Opinion
December 2, 1999
Judgment, Supreme Court, New York County (Lorraine Miller, J.).
Adrienne DeLuca, for plaintiffs-respondents-appellants.
Richard E. Lerner, for defendants-appellants-respondents.
ELLERIN, P.J., WALLACH, RUBIN, BUCKLEY, JJ.
After plaintiffs agreed to two extensions of defendants' time to answer in this legal malpractice action, defendants moved, by order to show cause, for an order granting them a further two week extension to answer or otherwise move. The order to show cause, which was signed on March 22, 1999, and which was not appealed, included the following handwritten insert by the court "Ordered that pending the hearing of this motion, defendants' time to answer or otherwise move with respect to the complaint is hereby tolled."
On March 24, 1999, defendants moved to dismiss the complaint. However, on the following day, the parties appeared on the motion for an extension of time, which the court denied, sua sponte referring the matter to a special referee for an assessment of damages. Plaintiff thereupon moved for a default judgment as to liability and for a jury trial on damages, and defendants cross-moved to vacate the default. The court denied the motion to dismiss as moot, formally granted the motion for a default judgment and denied the motion to vacate the default.
We find that the court erred in finding defendants in default. The language written into the order to show cause tolled the time for the defendants to answer or otherwise move until the motion for an extension of time was heard. Since the defendants did in fact move to dismiss before any such hearing, their motion was timely and they were not in default.
We note that, even had defendants actually been in default, there were a number of procedural errors involved when the court sua sponte referred the matter for a finding on damages, apparently finding the defendants in default sub silentio.
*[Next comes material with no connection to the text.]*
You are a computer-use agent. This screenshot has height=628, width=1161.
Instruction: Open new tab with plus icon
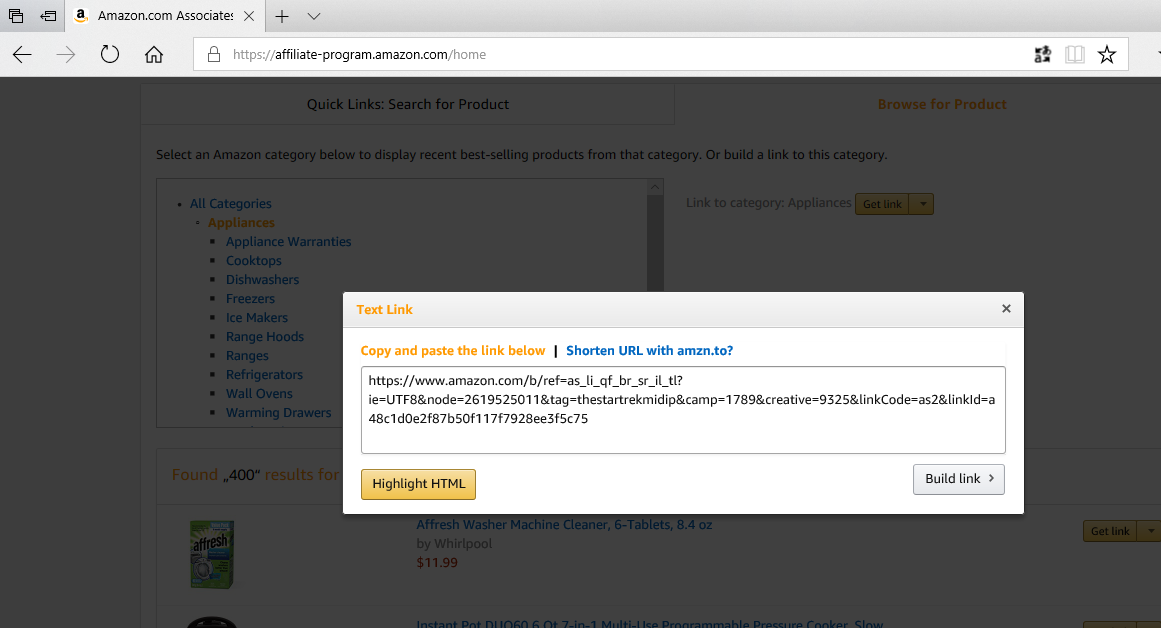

Plaintiff had not at that point submitted an affidavit of merit (see, CPLR 3215[f]) and defendant had not been provided with adequate notice that a default judgment could be granted (see, CPLR 3215[g](1)).
However, while we find no default, we find that defendants' motion to dismiss the complaint was nevertheless properly denied. The documentary evidence annexed to the affidavit of defense counsel was sufficient under the circumstances to establish that there was no merit to plaintiffs' malpractice claim against defendants Rotter and Ripka with respect to the alleged mishandling of the underlying claims against Great Bay and Duhl, which had been dismissed when plaintiffs were represented by other counsel. However, it did not demonstrate that the malpractice claims with respect to the underlying claim against Phoenix were without merit, inasmuch as counsel did not dispute that those claims were dismissed because discovery requests were not responded to when defendant Rotter was attorney of record and there was no evidence submitted to refute the allegations that Rotter and Ripka were employees and/or partners of each other at the relevant times.
While plaintiffs properly maintain that the court should have granted their motion for a jury trial on damages, inasmuch as we find that there was no proper basis for the finding that defendants were in default and defendants must therefore be afforded an opportunity to answer, the issue as to a jury trial on damages is now academic.
THIS CONSTITUTES THE DECISION AND ORDER OF SUPREME COURT, APPELLATE DIVISION, FIRST DEPARTMENT.